------ Supplied information ------
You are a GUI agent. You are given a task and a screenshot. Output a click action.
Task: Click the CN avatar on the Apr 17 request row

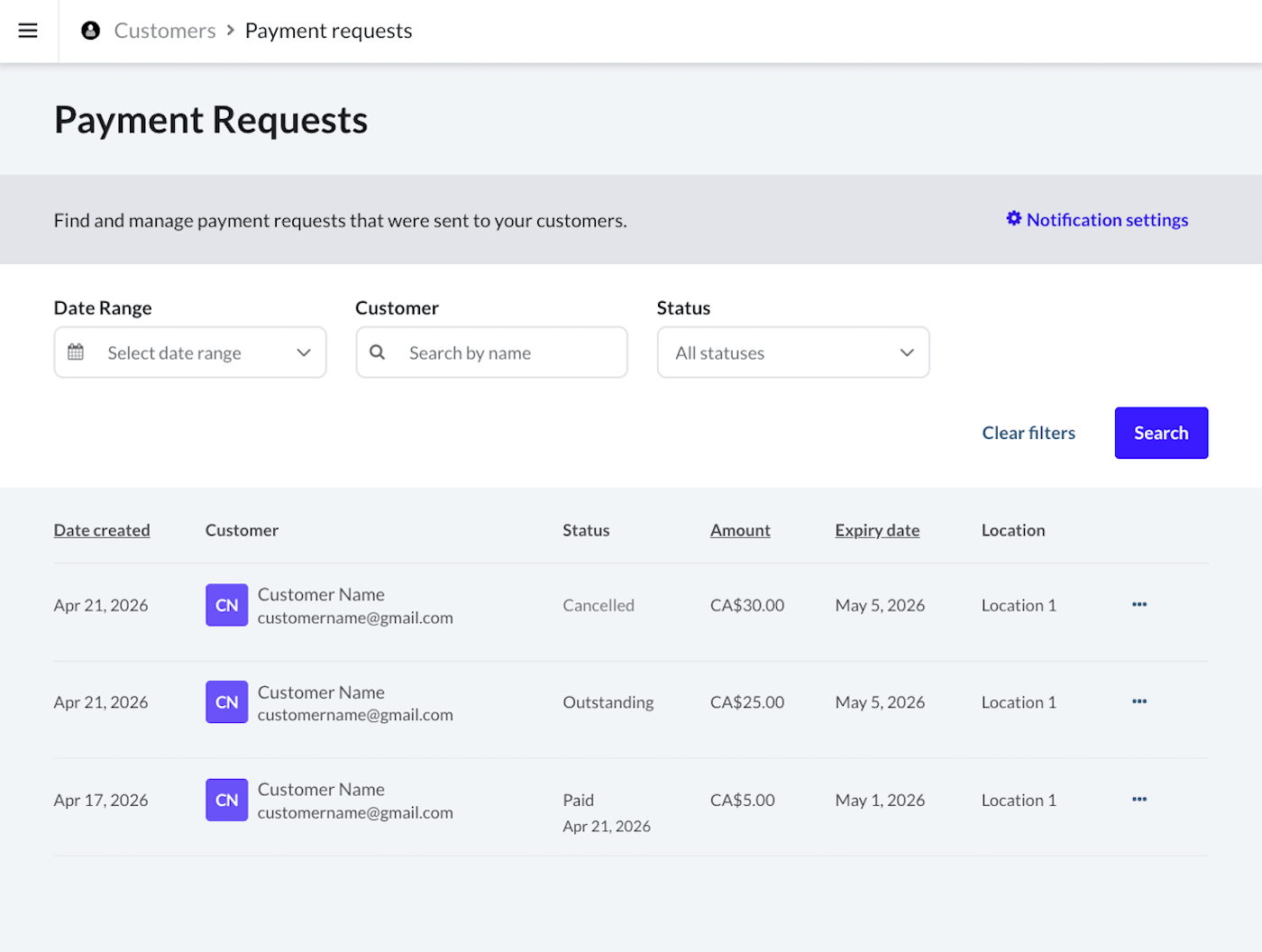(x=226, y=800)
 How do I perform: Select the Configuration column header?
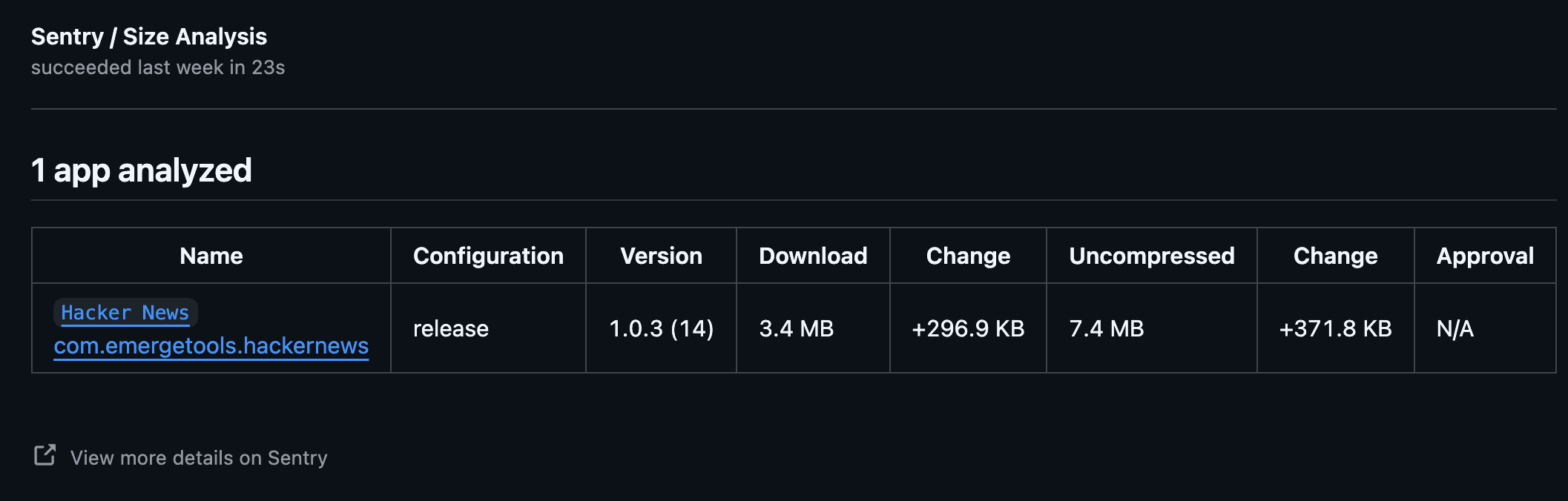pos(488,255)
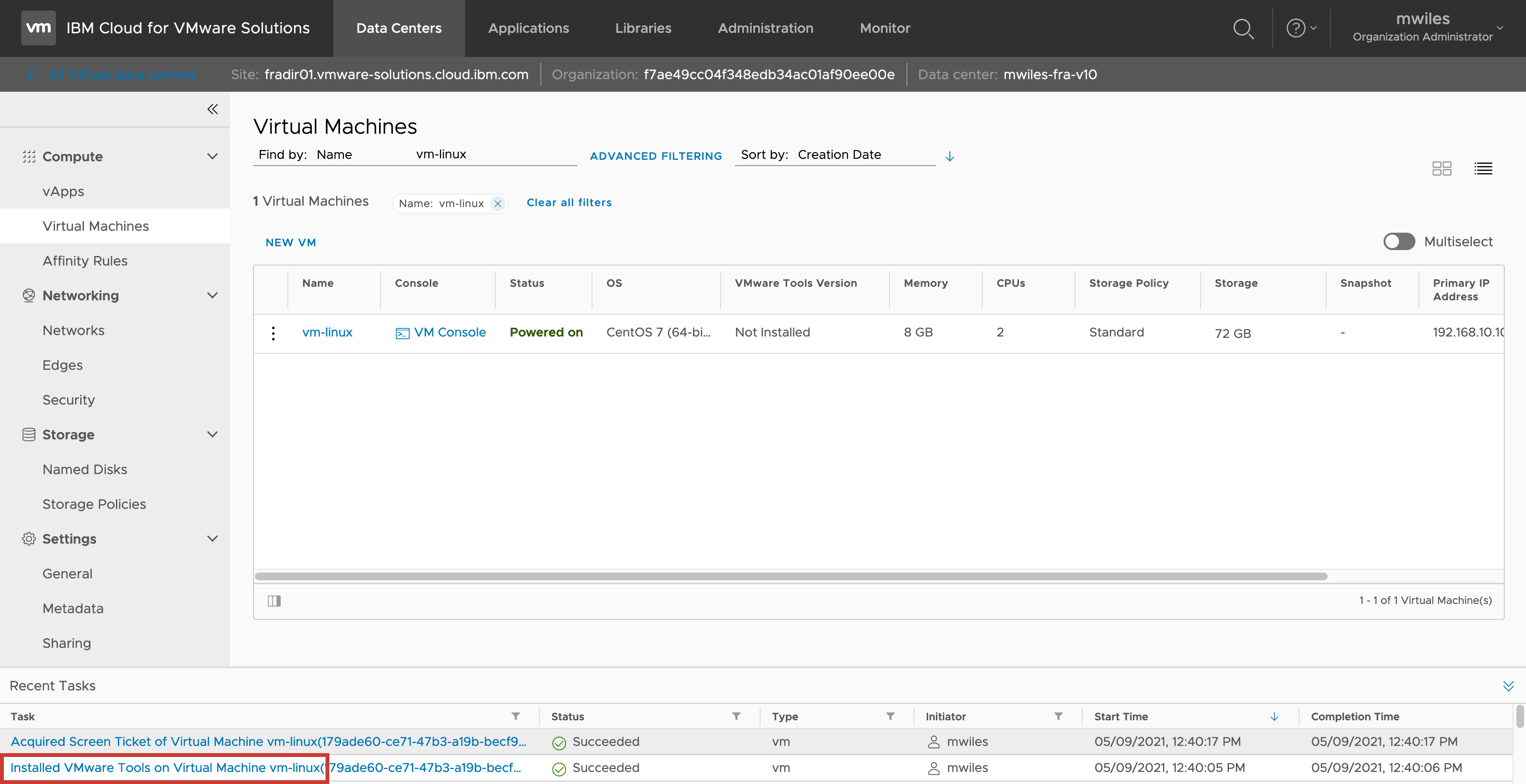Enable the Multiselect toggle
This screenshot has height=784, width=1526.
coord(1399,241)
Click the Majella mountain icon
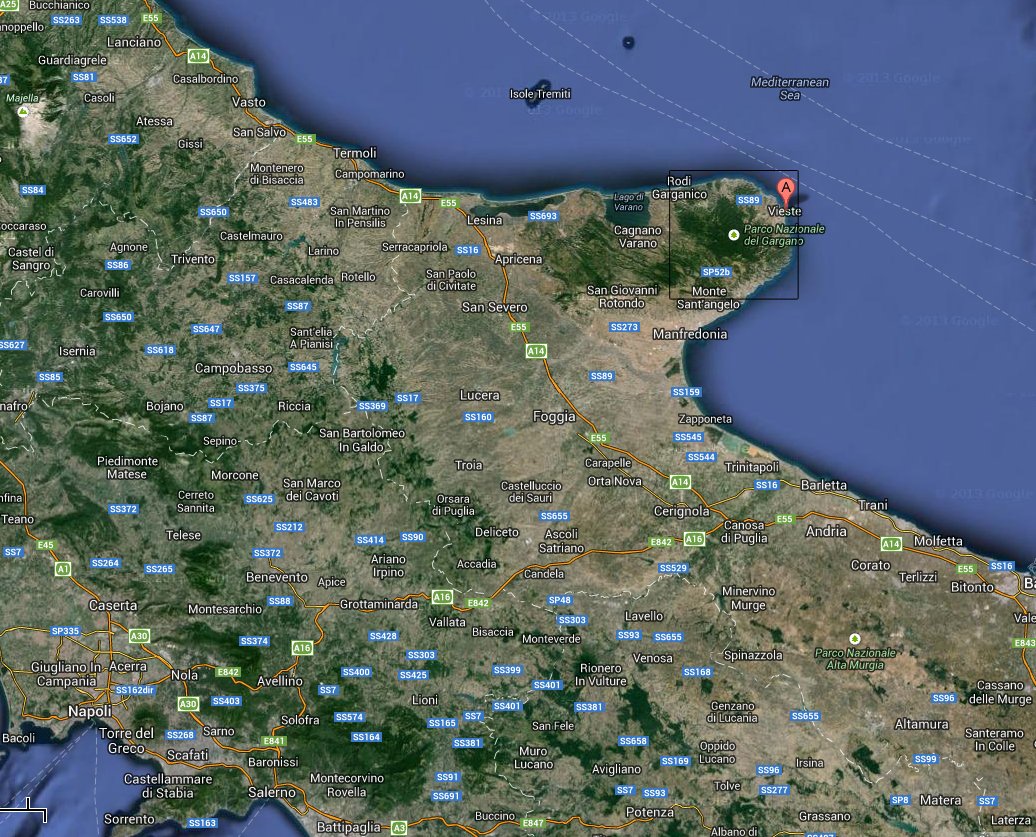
------
◆ **Exercise description**:
Rewrite the lines above, putting "request entry" in place of "request row" and changing nothing else. Leave the pictures out of your answer.

◆ **Full output**:
You are a GUI agent. You are given a task and a screenshot. Output a click action.
Task: Click the CN avatar on the Apr 17 request entry

(x=226, y=800)
 How do I perform: Select the Configuration column header?
pos(488,255)
Enable the Multiselect toggle
This screenshot has height=784, width=1526.
coord(1399,241)
Click the Majella mountain icon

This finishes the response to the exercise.